• Short task
Can you copy every one of the records below word for word, leaving out the pictures?

Click-target data

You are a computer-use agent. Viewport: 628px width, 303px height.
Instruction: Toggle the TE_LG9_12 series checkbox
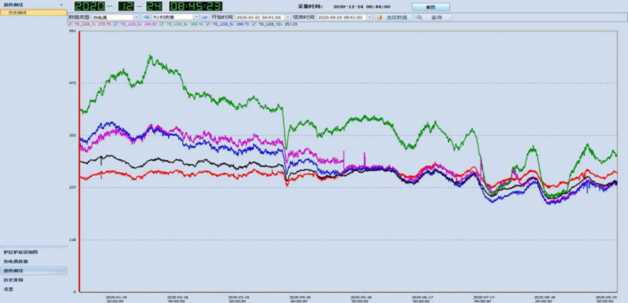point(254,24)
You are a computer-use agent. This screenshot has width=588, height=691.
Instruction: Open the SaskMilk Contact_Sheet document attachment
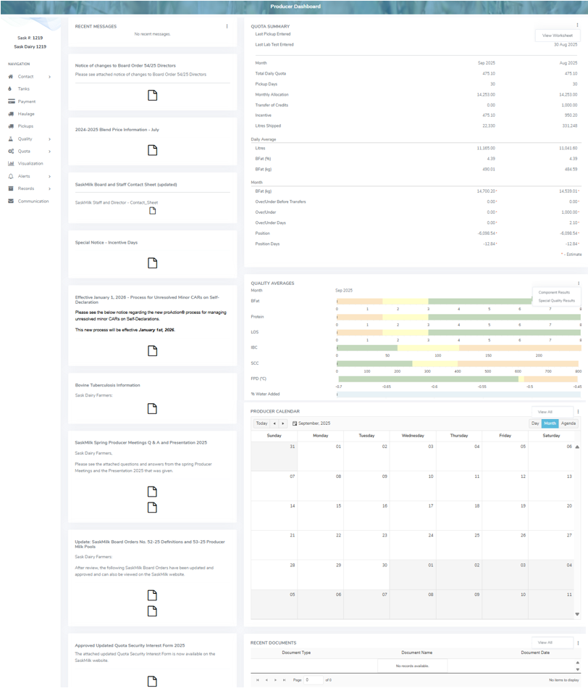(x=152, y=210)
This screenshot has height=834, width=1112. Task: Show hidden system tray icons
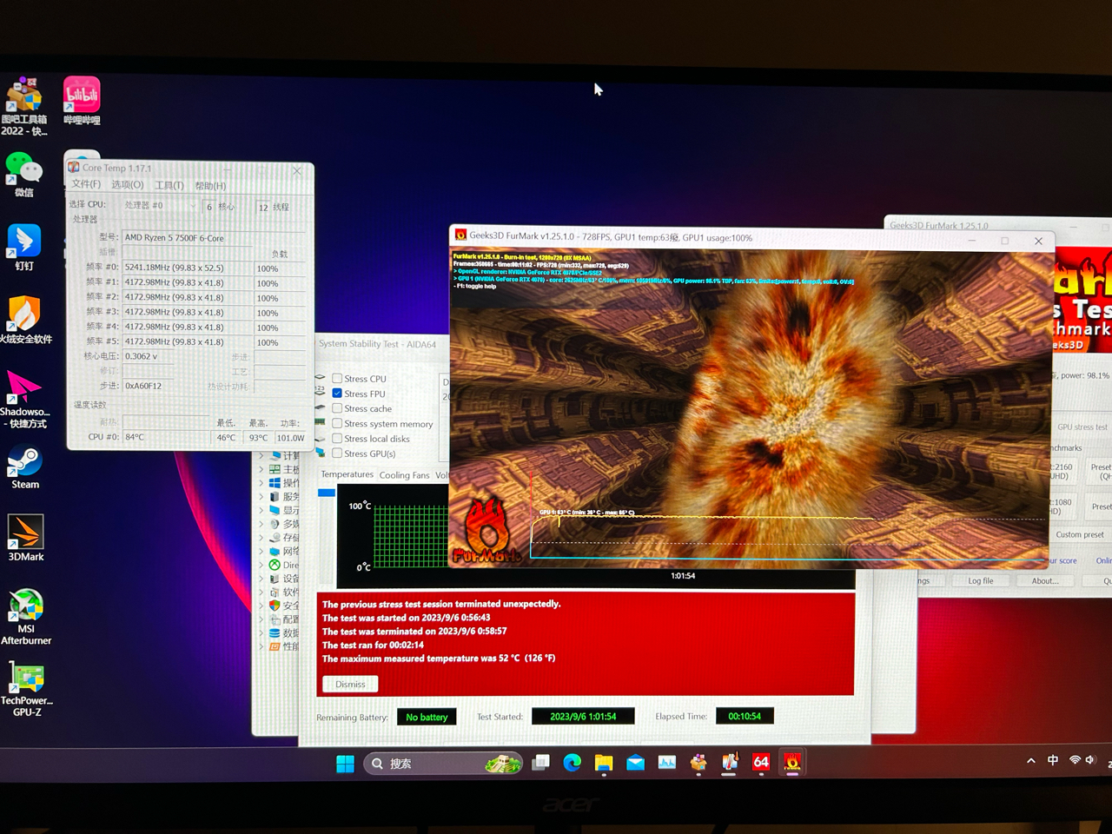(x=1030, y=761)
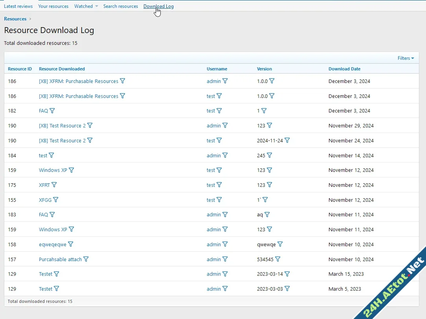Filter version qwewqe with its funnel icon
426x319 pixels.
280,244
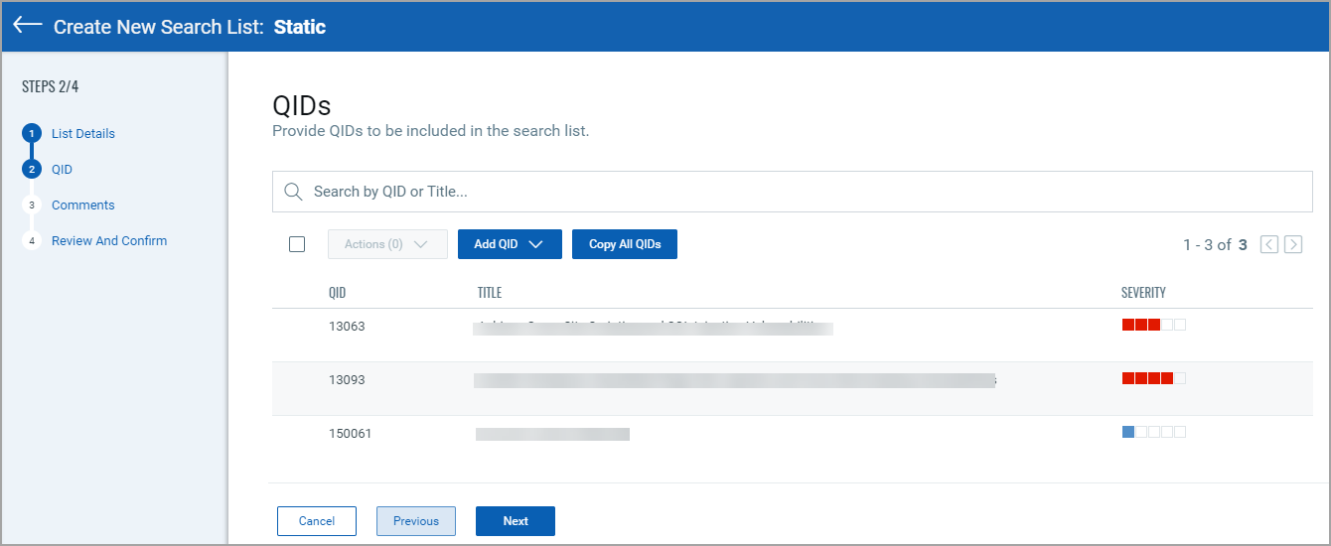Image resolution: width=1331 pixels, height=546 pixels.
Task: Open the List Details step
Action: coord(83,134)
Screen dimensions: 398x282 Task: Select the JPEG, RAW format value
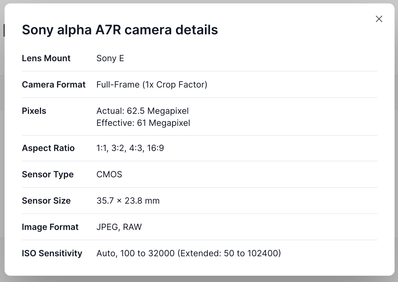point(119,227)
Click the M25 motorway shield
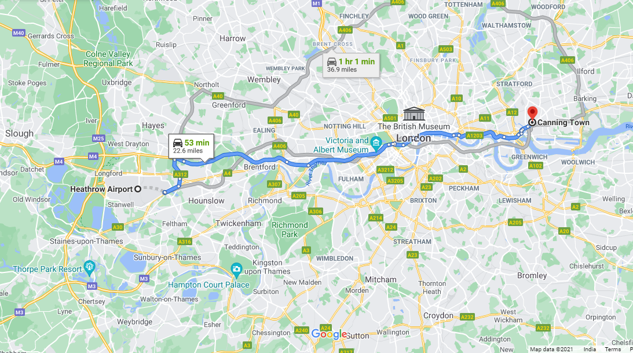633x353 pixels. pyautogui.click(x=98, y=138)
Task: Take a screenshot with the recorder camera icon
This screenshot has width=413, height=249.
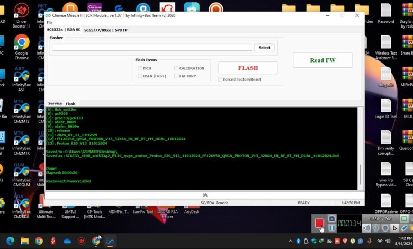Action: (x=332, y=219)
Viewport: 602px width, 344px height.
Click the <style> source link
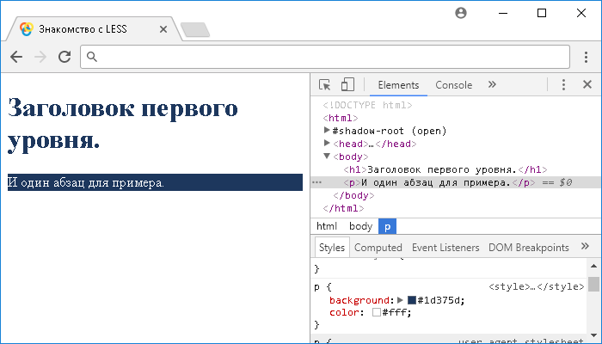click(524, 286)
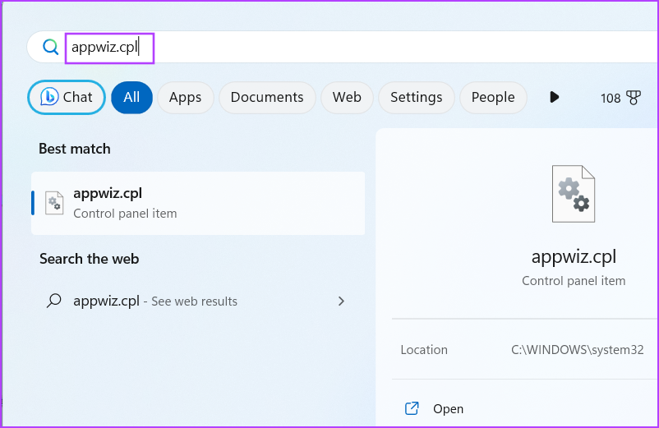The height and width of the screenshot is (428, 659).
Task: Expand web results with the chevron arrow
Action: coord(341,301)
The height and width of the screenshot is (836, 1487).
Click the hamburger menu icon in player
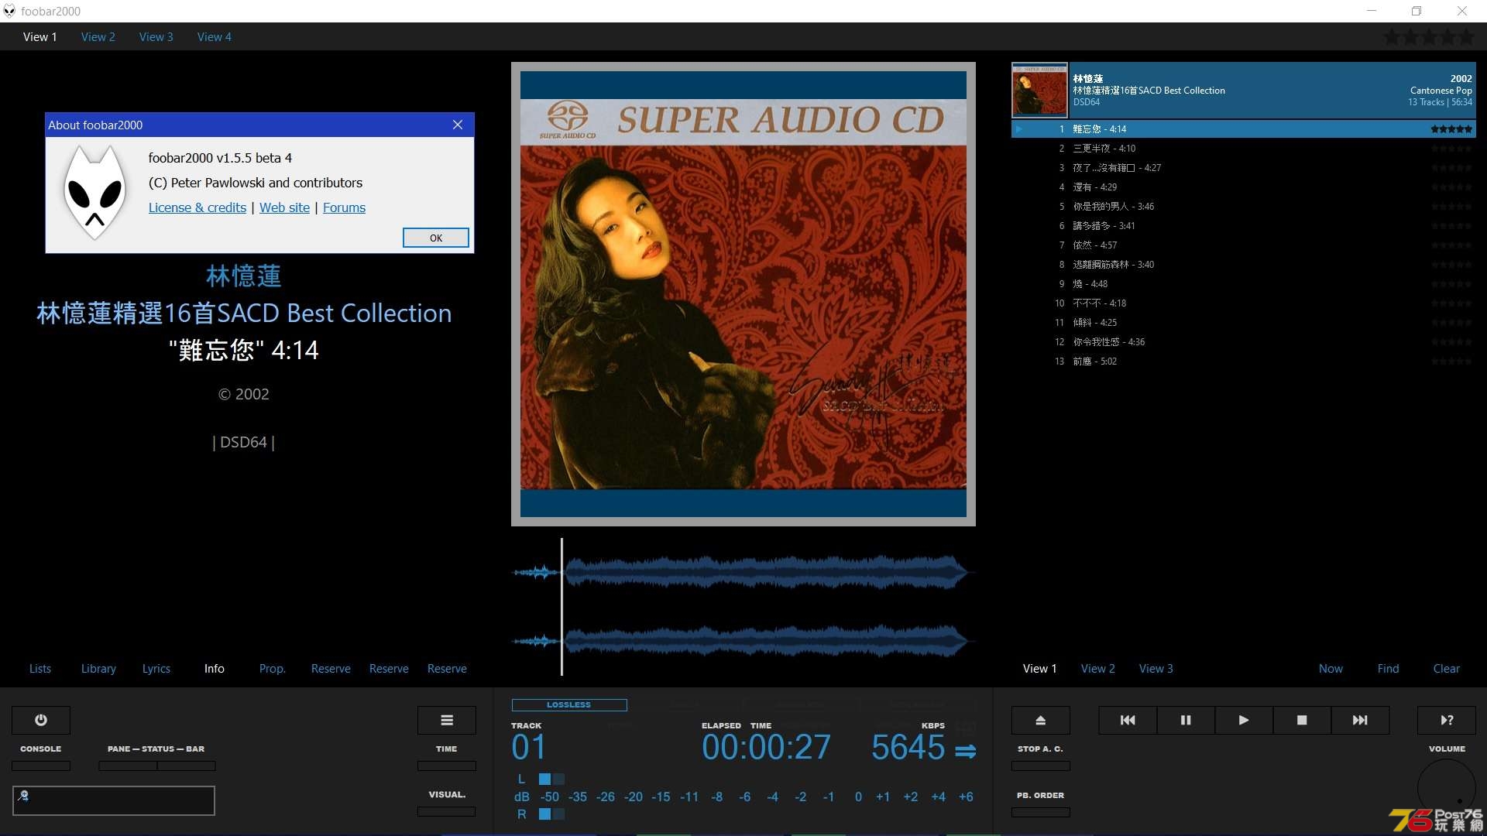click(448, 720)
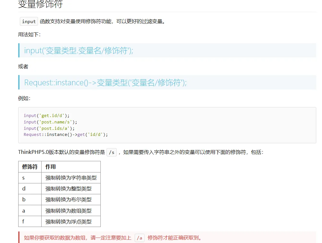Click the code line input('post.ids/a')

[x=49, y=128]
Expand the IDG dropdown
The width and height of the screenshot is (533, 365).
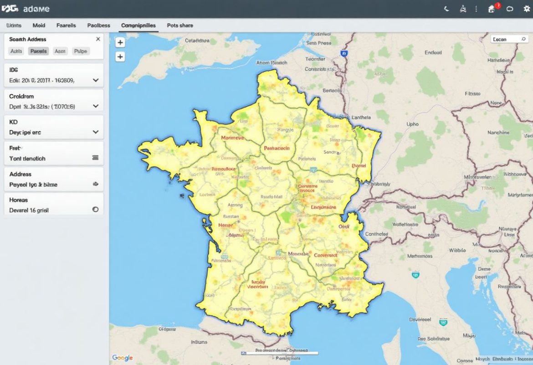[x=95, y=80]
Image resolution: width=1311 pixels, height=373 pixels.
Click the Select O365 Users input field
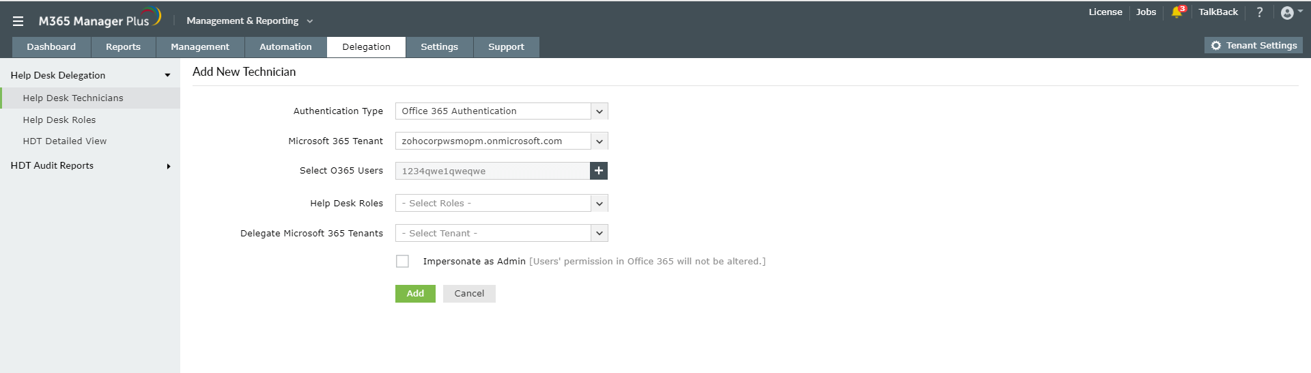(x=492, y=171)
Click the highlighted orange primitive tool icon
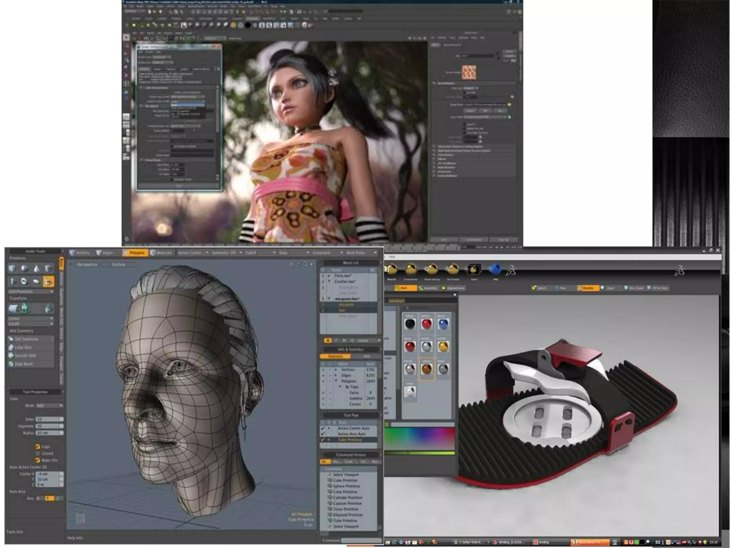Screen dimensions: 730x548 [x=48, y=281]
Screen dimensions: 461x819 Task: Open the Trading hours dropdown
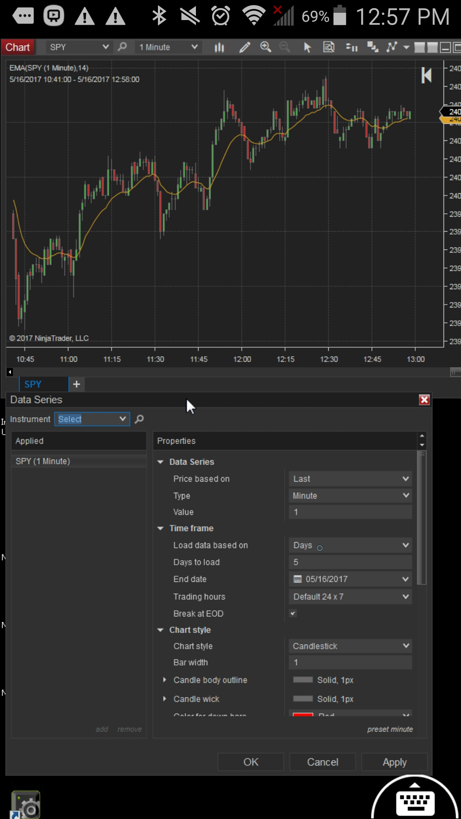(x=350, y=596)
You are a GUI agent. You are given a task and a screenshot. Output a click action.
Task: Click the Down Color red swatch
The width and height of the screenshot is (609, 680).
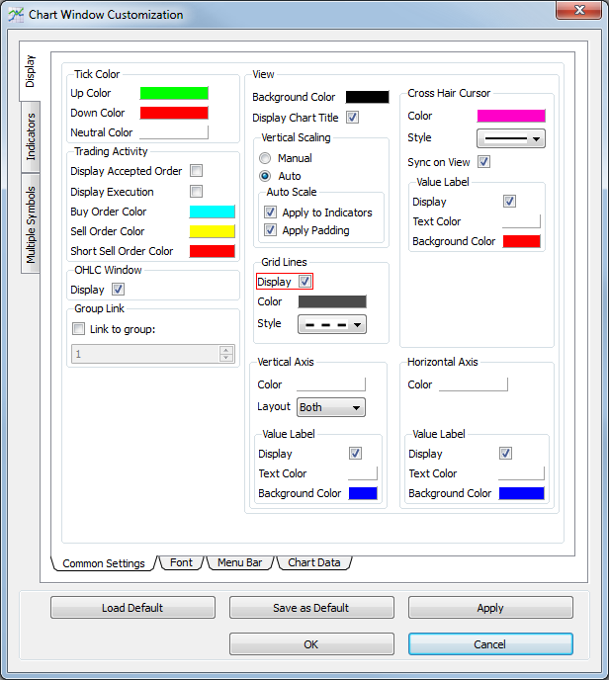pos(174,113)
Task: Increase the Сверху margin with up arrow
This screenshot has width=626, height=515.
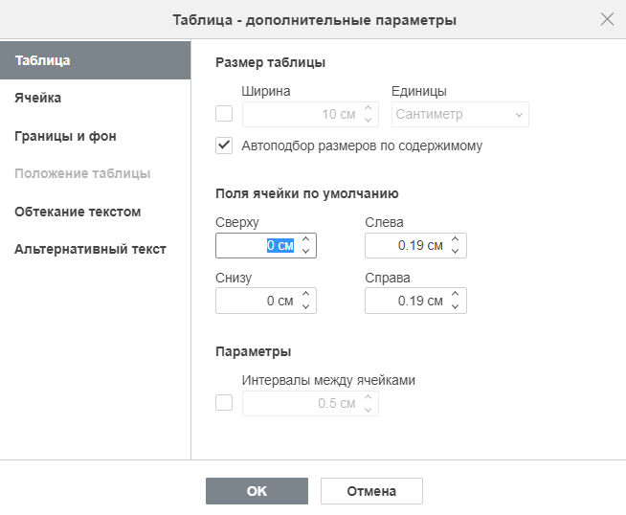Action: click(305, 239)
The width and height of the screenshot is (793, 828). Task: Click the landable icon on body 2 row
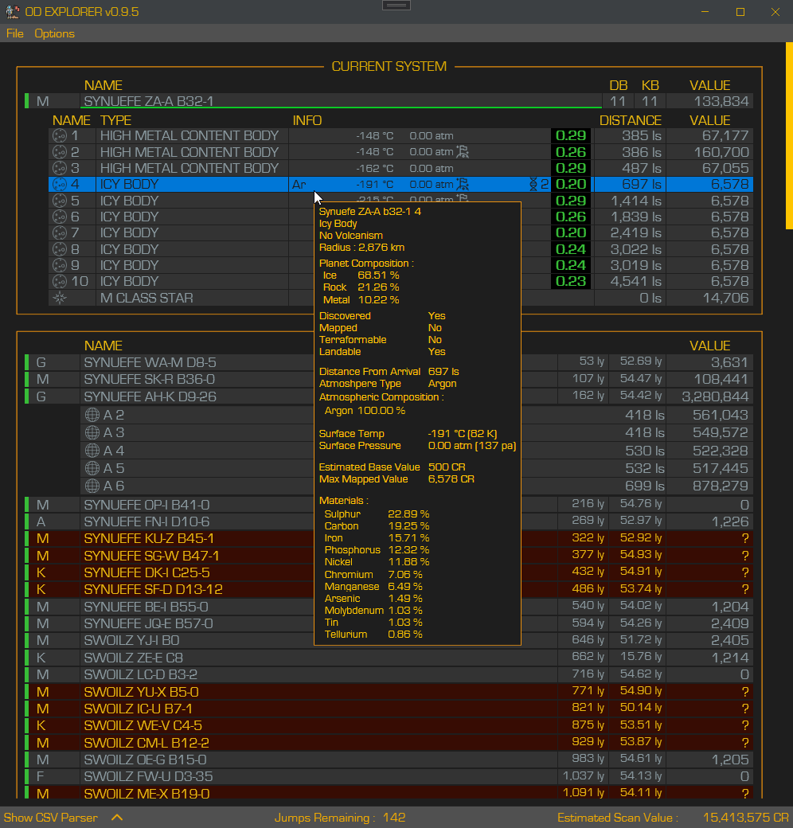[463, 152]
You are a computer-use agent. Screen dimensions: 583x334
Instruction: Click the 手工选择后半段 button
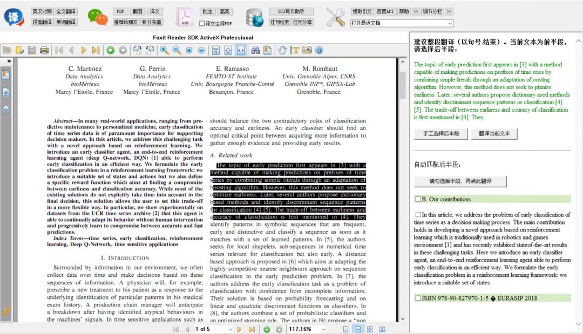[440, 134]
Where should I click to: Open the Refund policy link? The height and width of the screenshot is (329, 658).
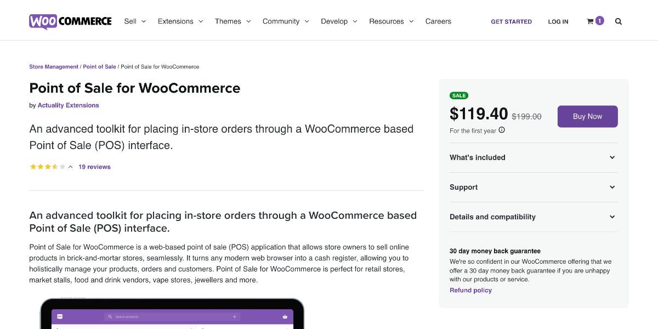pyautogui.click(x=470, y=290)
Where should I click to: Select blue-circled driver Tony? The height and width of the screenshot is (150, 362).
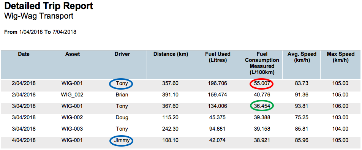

• Result below
You are a computer-use agent. Viewport: 628px width, 303px height.
Instruction: Toggle the TE_LG9_12 series checkbox
point(254,24)
You are a computer-use agent. This screenshot has width=588, height=691.
Instruction: Open the SaskMilk Contact_Sheet document attachment
(x=152, y=210)
This screenshot has height=834, width=1112. Task: Show hidden system tray icons
(x=1030, y=761)
Filter version qwewqe with its funnel icon
426x319 pixels.
280,244
Image resolution: width=1331 pixels, height=546 pixels.
Task: Open the List Details step
Action: coord(83,134)
Screen dimensions: 398x282 Task: Select the JPEG, RAW format value
point(119,227)
Click the M25 motorway shield
633x353 pixels. pyautogui.click(x=98, y=138)
Task: Take a screenshot with the recorder camera icon
This screenshot has width=413, height=249.
Action: (x=332, y=219)
Viewport: 602px width, 344px height.
Click the <style> source link
click(524, 286)
The height and width of the screenshot is (428, 659).
Task: Expand web results with the chevron arrow
Action: coord(341,301)
The height and width of the screenshot is (836, 1487).
Click the hamburger menu icon in player
click(448, 720)
Click the code line input('post.ids/a')

[x=49, y=128]
Expand the IDG dropdown
The width and height of the screenshot is (533, 365).
[x=95, y=80]
Image resolution: width=1311 pixels, height=373 pixels.
Click the Select O365 Users input field
(x=492, y=171)
Click the highlighted orange primitive tool icon
Screen dimensions: 730x548 [x=48, y=281]
Screen dimensions: 461x819 Task: Open the Trading hours dropdown
(x=350, y=596)
You are a GUI agent. You are given a task and a screenshot. Output a click action.
Task: Click the Down Color red swatch
The width and height of the screenshot is (609, 680).
pos(174,113)
Task: Increase the Сверху margin with up arrow
This screenshot has width=626, height=515.
Action: click(305, 239)
The width and height of the screenshot is (793, 828). Task: Click the landable icon on body 2 row
[463, 152]
You are a computer-use agent. Screen dimensions: 583x334
Instruction: Click the 手工选择后半段 button
[440, 134]
Where should I click to: Open the Refund policy link? The height and width of the screenshot is (329, 658).
pyautogui.click(x=470, y=290)
Where should I click to: Select blue-circled driver Tony? The height and width of the screenshot is (150, 362).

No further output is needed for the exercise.